Given problem 1:
Duplicate the passage of the MIDAS 4 satellite text from "Flying as a" to "locations on Earth.".
Given problem 2:
Go on with the text about the MIDAS 4 satellite and Project West Ford, starting after its last sentence.

Reading passage:
:::
NSSDCA/COSPAR ID: 1961-028A
The MIDAS 4 (MIssile Defense Alarm System) satellite was designed primarily to detect the exhaust heat from a recently launched ICBM by use of infrared sensors. Secondary objectives included the measurement of cosmic radiation and the ejection of 350 million copper needles into orbit around the Earth (Project West Ford). The needles were to serve as an artificial scattering medium for radio signals in the centimeter band. The spacecraft was cylindrical in shape and measured approximately 6 m in length and 1.5 m in diameter. The IR sensors and communication subsystem were chemical battery powered. Once in orbit, the spacecraft was stabilized in a nose-down attitude so that the IR sensors and telemetry antenna were always facing earthward. The satellite was successfully launched into a near polar orbit on October 21, 1961; however, the needles failed to release.
Flying as a payload on the Midas 4 and 6 missions was a controversial experiment, run by Lincoln Labs and the Department of Defense, called Project West Ford (or Project Needles). The payload consisted of a "dispenser", a cylinder of naphthalene with millions of tiny wires, or "needles", embedded in it. The payload would be ejected into Earth orbit, and as it sublimed it would release the needles into an Earth-orbiting cloud, which would spread into a continuous torus. The objective of the project was to use this short-lived orbiting torus of conducting dipoles as an artificial scattering medium to test a passive communication technique of bouncing radio signals off the torus to other locations on Earth.
:::
Supplied data:
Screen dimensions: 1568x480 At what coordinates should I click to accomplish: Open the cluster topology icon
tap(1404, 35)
:::
Result 1:
Flying as a payload on the Midas 4 and 6 missions was a controversial experiment, run by Lincoln Labs and the Department of Defense, called Project West Ford (or Project Needles). The payload consisted of a "dispenser", a cylinder of naphthalene with millions of tiny wires, or "needles", embedded in it. The payload would be ejected into Earth orbit, and as it sublimed it would release the needles into an Earth-orbiting cloud, which would spread into a continuous torus. The objective of the project was to use this short-lived orbiting torus of conducting dipoles as an artificial scattering medium to test a passive communication technique of bouncing radio signals off the torus to other locations on Earth.

Result 2:
The needles were small copper wires, 1.78 cm (0.7 inches) long. The length was chosen to be half the wavelength of an 8.4 GHz frequency radio signal. The first West Ford experiment, deployed on this mission, used approximately 350 million of these needles with diameters of 0.00254 cm (0.001 in). The 28 kg of copper needles were embedded in roughly 2.1 kg of naphthalene, forming a cylinder 14 cm in diameter and 32 cm long with a mass of 30.1 kg. Total mass of the cylinder and deployer system was 42 kg.
The cylinder was released on ground command after Midas 4 had achieved orbit, into a 3500 x 3750 km altitude, 95.9 degree inclination orbit. The cylinder was supposed to have a 6 revolution per second spin imparted to it upon release, but this did not occur. Furthermore, the naphthalene did not heat up and disperse the needles as planned, but instead ended up forming "clumps", seven of which have been tracked (radar cross sections of 0.06 to 0.6 square meters) and are still in orbit as of 2013. It is estimated that tens of thousands of clusters, too small to be tracked, may have formed.
The second West Ford experiment, on Midas 6 in 1963, was more successful. The 1.78 cm long needles were thinner, with diameters of 0.00178 cm (0.0007 in). 480 million of these were embedded in 1.5 kg of naphthalene, forming five disks, joined to form a roughly 11 cm diameter, 36 cm long dispenser with a mass of 20.5 kg, 19 kg of which was the needles. The cannister also had a 7 kg telemetry transmitter, operating at 240 MHz and 350 mW, to monitor the spin rate, and an 11 kg deployer system.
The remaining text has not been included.